Extract >>
((

Misty is reportedly the name of a classified project by the United States National Reconnaissance Office (NRO) to operate stealthy reconnaissance satellites. The satellites are conjectured to be photo reconnaissance satellites and the program has been the subject of atypically public debates about its worthiness in the defense budget since December 2004. The estimated project costs in 2004 were, at the time of statement, US$9.5 billion (inflation adjusted US$ billion in ).

Launches 
The first satellite (USA-53 or 1990-019B, 19,600 kg) launched for the program was deployed on 1 March 1990 by the Space Shuttle Atlantis as part of Mission STS-36. Objects associated with the satellite decayed on 31 March 1990, but the satellite was seen and tracked later that year and in the mid-1990s by amateur observers. The second satellite (USA-144 or 1999-028A ) was launched on 22 May 1999, and by 2004 the launch of a third satellite was planned for 2009. Circumstantial evidence suggested that the third satellite might be the payload of the Delta IV Heavy launch designated NROL-15, which was launched in June 2012.

))

Complete the following >>
1/ Write out the part of the Misty passage that opens with the words containing "Misty is reportedly" and closes with "billion in ).", swapping "satellites" for "spacecraft".
2/ Answer these questions from the Misty passage.
(a) Which office reportedly runs the project?
(b) What vehicle deployed the program's first satellite?
(c) On what date was the second satellite launched?

Stored records >>

((

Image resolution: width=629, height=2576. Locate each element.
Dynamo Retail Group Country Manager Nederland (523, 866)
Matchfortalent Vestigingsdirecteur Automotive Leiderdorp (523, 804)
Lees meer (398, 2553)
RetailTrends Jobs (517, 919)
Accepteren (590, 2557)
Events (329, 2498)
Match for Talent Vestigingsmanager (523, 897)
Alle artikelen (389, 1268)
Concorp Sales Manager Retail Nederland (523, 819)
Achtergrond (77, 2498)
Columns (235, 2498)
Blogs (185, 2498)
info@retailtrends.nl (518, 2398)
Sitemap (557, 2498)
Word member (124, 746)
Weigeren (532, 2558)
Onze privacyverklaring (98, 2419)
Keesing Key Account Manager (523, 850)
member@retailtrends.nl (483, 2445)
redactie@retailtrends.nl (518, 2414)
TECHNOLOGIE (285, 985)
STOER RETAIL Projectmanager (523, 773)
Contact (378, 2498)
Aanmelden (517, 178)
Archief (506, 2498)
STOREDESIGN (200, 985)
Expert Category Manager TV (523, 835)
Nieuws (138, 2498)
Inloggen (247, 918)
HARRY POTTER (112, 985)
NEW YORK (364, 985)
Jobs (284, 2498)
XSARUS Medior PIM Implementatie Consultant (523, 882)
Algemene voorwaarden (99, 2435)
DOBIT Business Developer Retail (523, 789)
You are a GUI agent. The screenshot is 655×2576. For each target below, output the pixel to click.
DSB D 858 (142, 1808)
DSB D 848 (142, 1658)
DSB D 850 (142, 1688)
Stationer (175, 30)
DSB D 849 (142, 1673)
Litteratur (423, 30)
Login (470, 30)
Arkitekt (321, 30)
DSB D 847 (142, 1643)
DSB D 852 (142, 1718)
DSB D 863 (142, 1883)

))

Solutions per task >>
1/
Misty is reportedly the name of a classified project by the United States National Reconnaissance Office (NRO) to operate stealthy reconnaissance spacecraft. The spacecraft are conjectured to be photo reconnaissance spacecraft and the program has been the subject of atypically public debates about its worthiness in the defense budget since December 2004. The estimated project costs in 2004 were, at the time of statement, US$9.5 billion (inflation adjusted US$ billion in ).

2/
(a) The United States National Reconnaissance Office (NRO)
(b) The Space Shuttle Atlantis, as part of Mission STS-36
(c) 22 May 1999